In her intervention, the judge of the Constitutional Court stated that "jurisdictional control of coercive measures must not distance itself from the necessary dosimetry between the need for the coercive measure restricting freedom and the protection of the dignity of the human person".
Recalling that the Constitution of the Republic of Angola establishes, in its article 57, that the law can only restrict rights, freedoms and guarantees in cases expressly provided for in that fundamental law, Maria da Conceição highlighted that "the restriction must be limited to what is necessary, the safeguarding of other rights equally protected by the Constitution".
In Angola, she admitted, criminal procedural law is considered by many as a "seismograph of the Constitution", hence "there have been constant requests for intervention from the Constitutional Court to sanction issues of constitutional, criminal and criminal procedural confluence, of which he is an example the 'habeas corpus'".
According to the Angolan Constitutional jurist, Law 25/15 of 18 September revoked a first law on preventive detention and approved the Law on Precautionary Measures in Criminal Procedure, "introducing principles of necessity, proportionality, subsidiarity and adequacy, as prerequisites for application of coercive measures in criminal proceedings, which have long been established in criminal procedural dogmatics".
She referred to a succession of principles that "should be observed in the application of coercive measures, namely: legality or typicality, the principle of adequacy, the principle of proportionality and solidarity".
But, according to the head of the Constitutional Court, "it has already emerged with some deficiencies, especially with regard to measures restricting freedom, namely, the attribution of powers to the Public Prosecutor's Office to, during the investigation phase, apply restrictive precautionary measures freedom (...); the legal imprecision of the prison situation in which the defendant should be after conviction in the first instance, and an appeal has been filed and the preventive detention periods have been exhausted".

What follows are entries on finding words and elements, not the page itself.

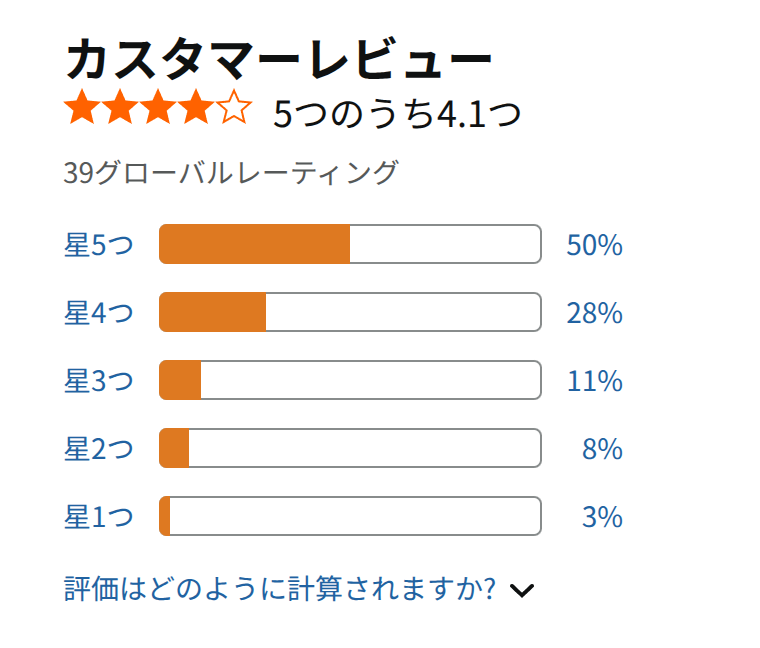
Task: Filter reviews by 星5つ label
Action: pos(99,244)
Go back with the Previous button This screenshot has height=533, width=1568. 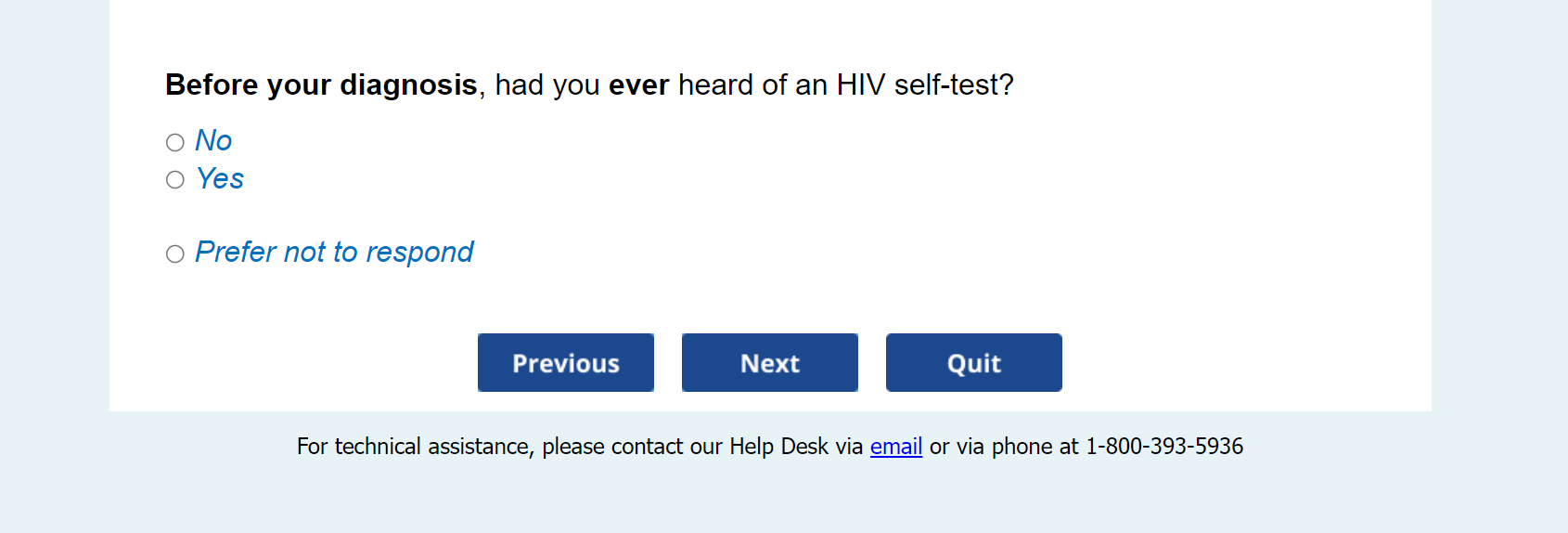(x=565, y=363)
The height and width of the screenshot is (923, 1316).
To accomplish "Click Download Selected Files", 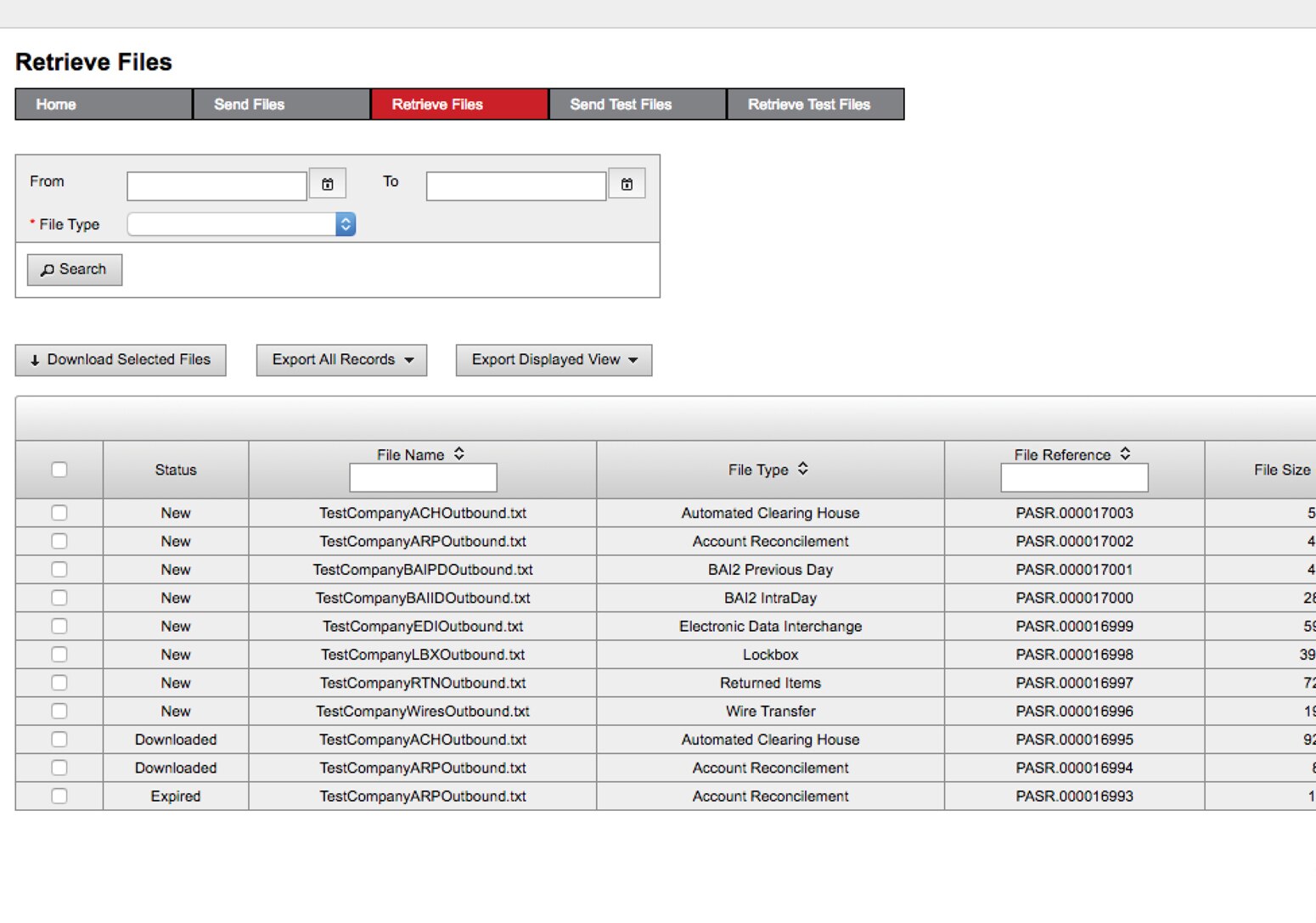I will (120, 359).
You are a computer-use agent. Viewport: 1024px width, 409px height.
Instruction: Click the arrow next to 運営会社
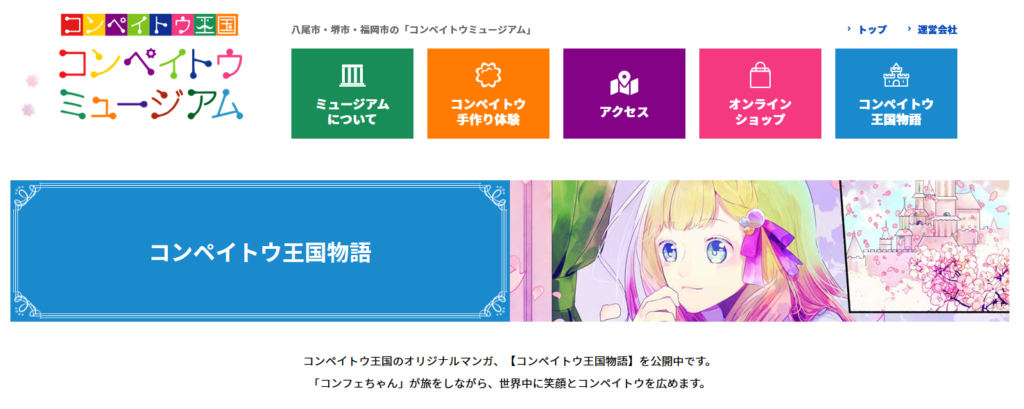(908, 29)
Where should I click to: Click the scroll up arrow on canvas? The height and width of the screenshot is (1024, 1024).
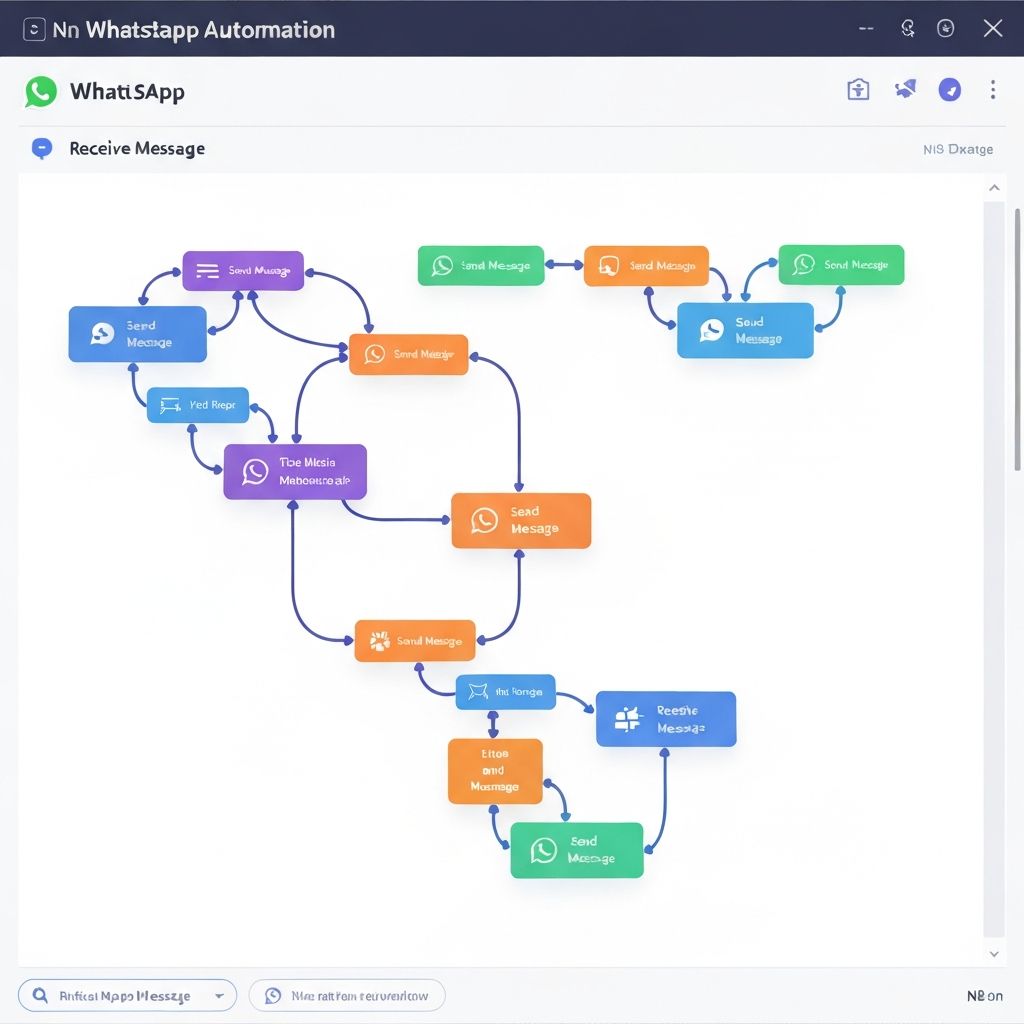[x=993, y=188]
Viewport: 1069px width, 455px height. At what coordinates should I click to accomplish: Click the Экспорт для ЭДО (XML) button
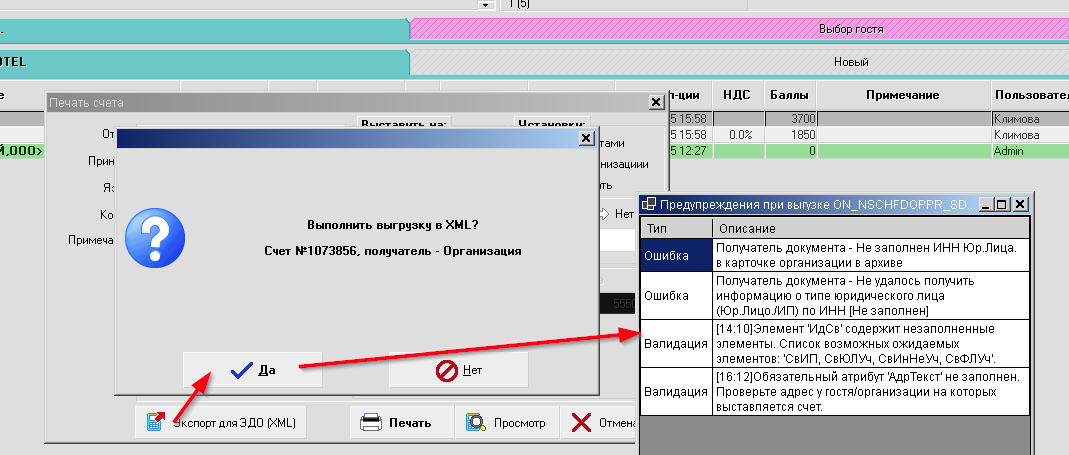pyautogui.click(x=221, y=422)
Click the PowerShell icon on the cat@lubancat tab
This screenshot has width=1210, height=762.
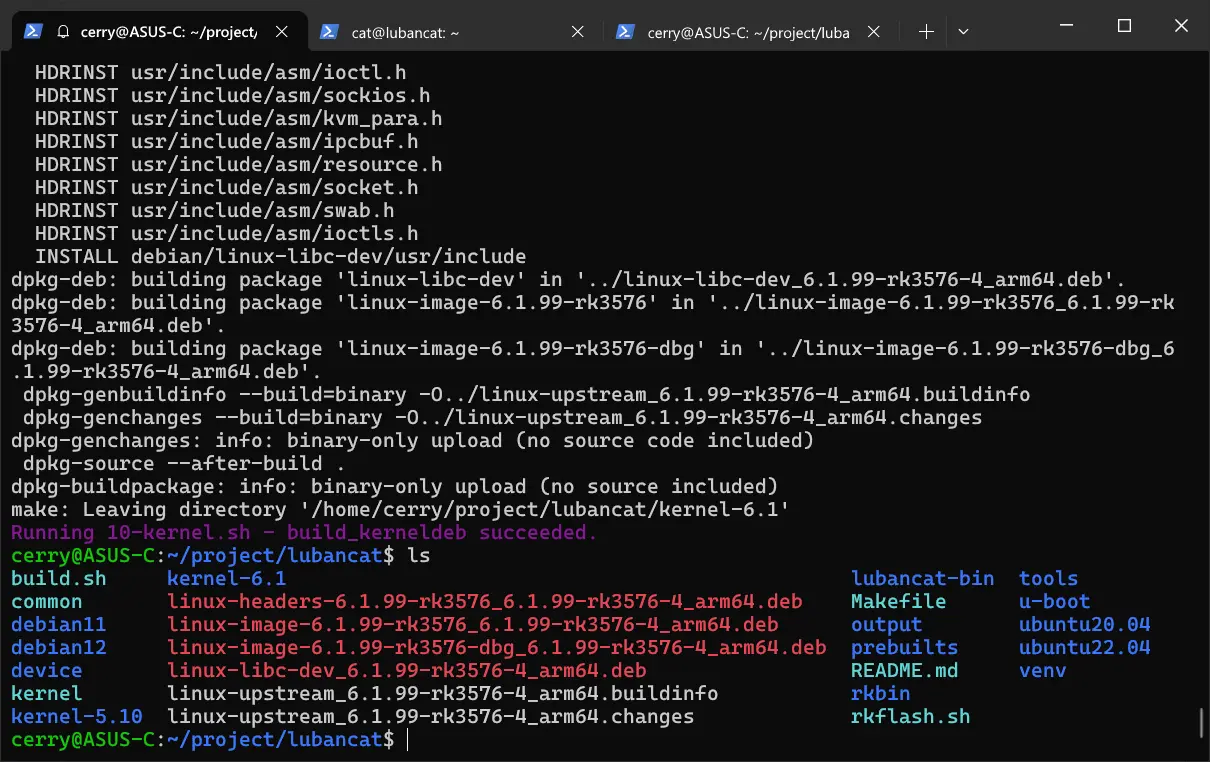tap(328, 32)
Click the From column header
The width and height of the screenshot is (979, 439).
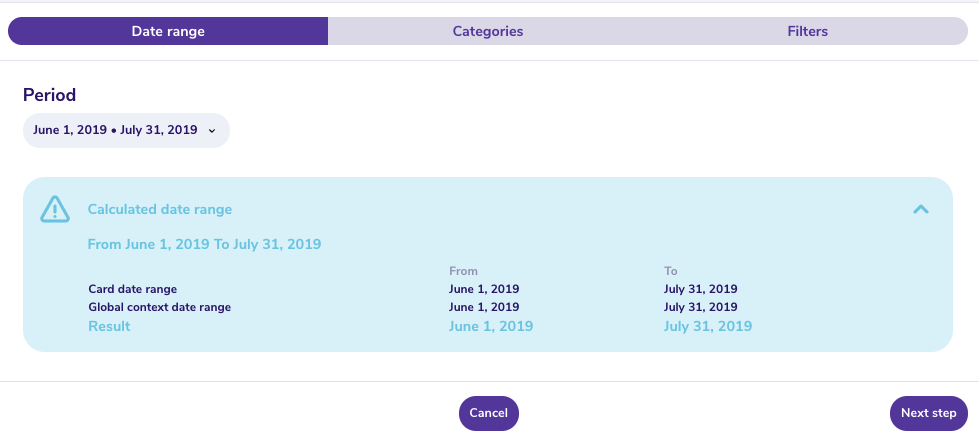[x=463, y=271]
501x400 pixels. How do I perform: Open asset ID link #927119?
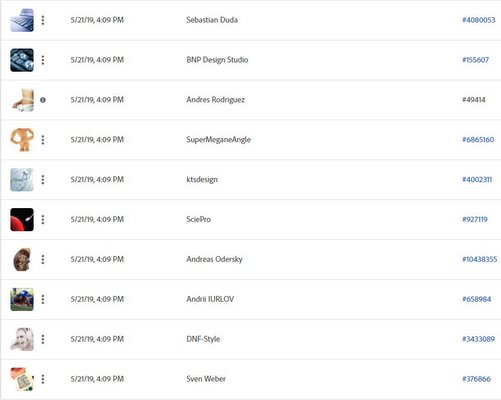475,219
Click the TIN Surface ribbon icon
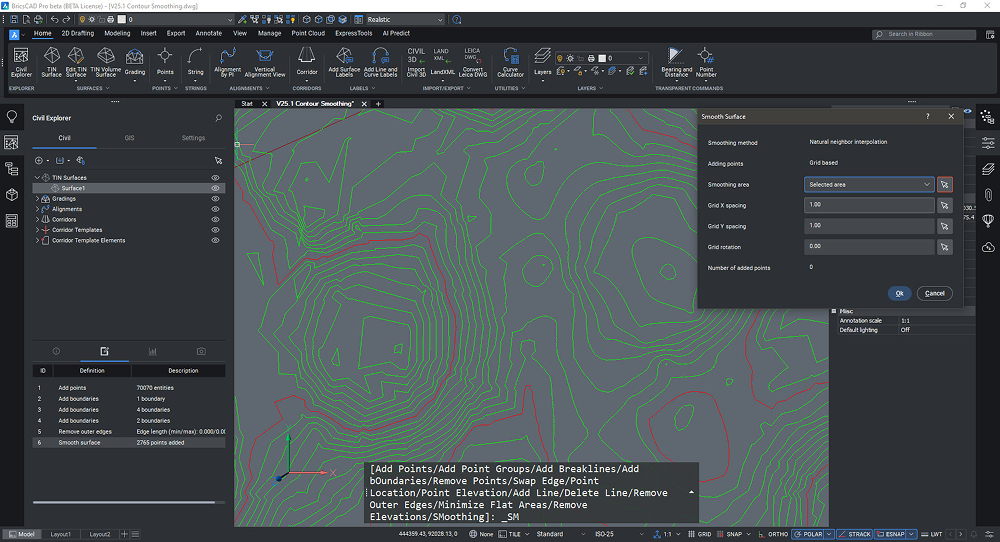 [x=50, y=60]
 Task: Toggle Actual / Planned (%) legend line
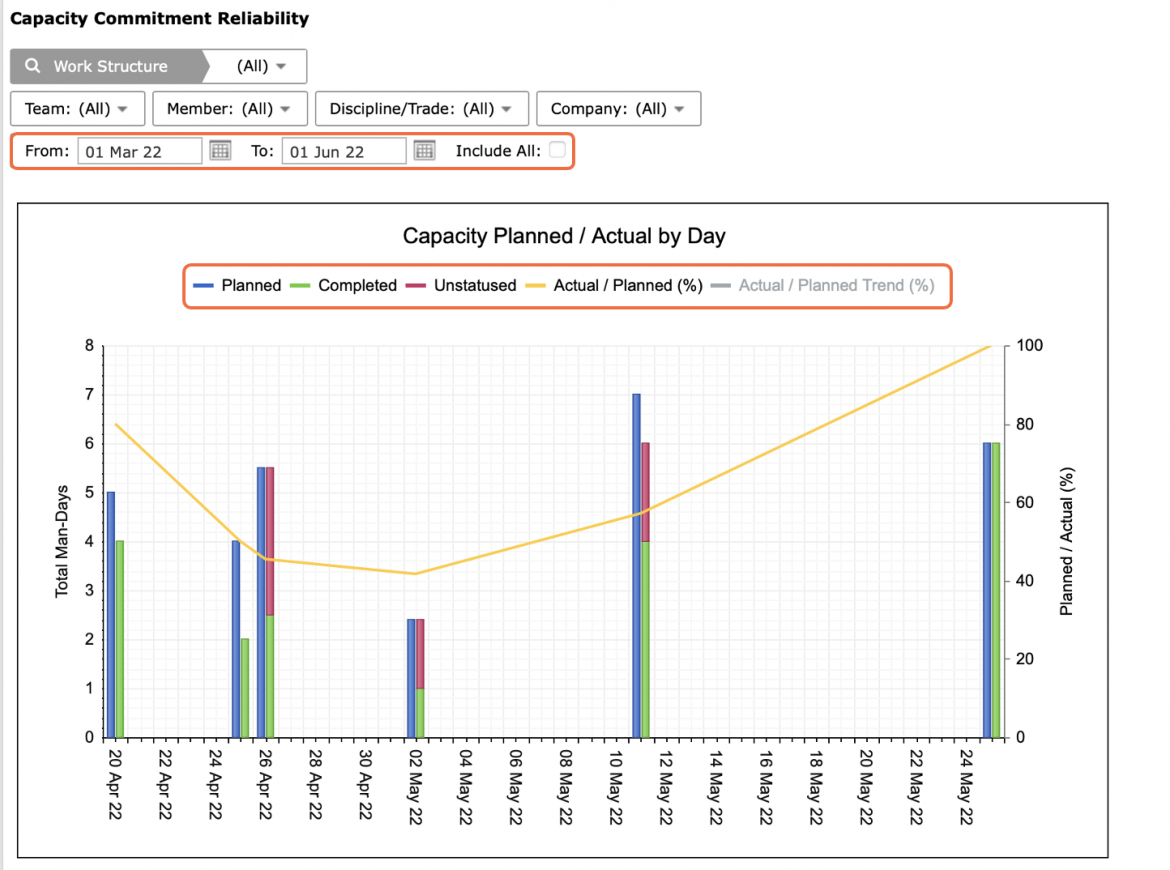613,286
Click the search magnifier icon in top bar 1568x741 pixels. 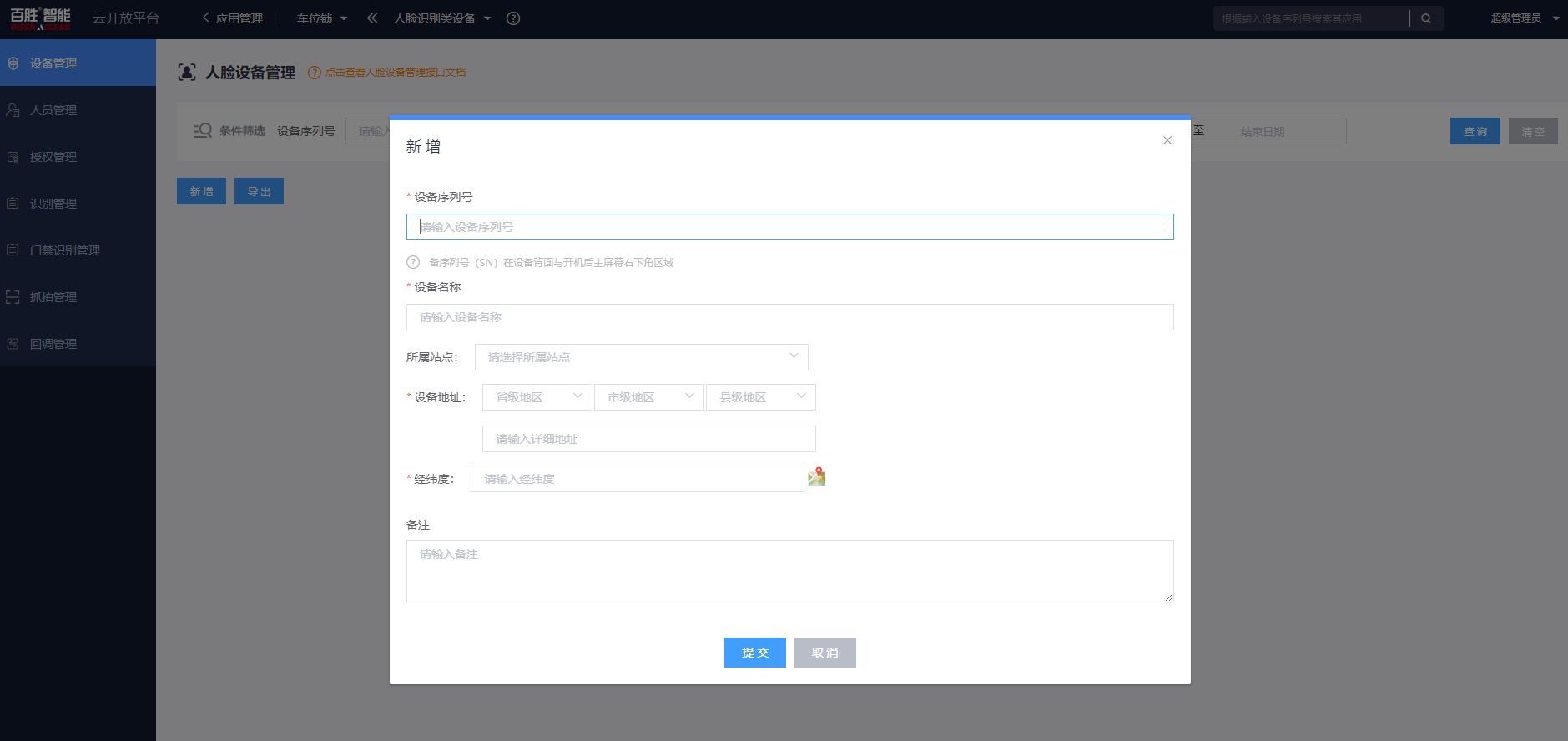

Furthermore, "along with some intrinsic insufficiencies of the law, judicial practice itself did not fully follow the evolution of legislative thought, anchored in the constitutional value of the presumption of innocence and human dignity of the accused and detained person, and many measures of coercion depriving liberty, of dubious justification", she added.
According to Conceição Sango, "many of the measures that were applied, in addition to being based on abstract grounds, had the crime and the applicable penalty as the basis for their determination. Judgments of necessity, adequacy, proportionality and precariousness are only rarely implemented in decisions that impose restrictions on freedom".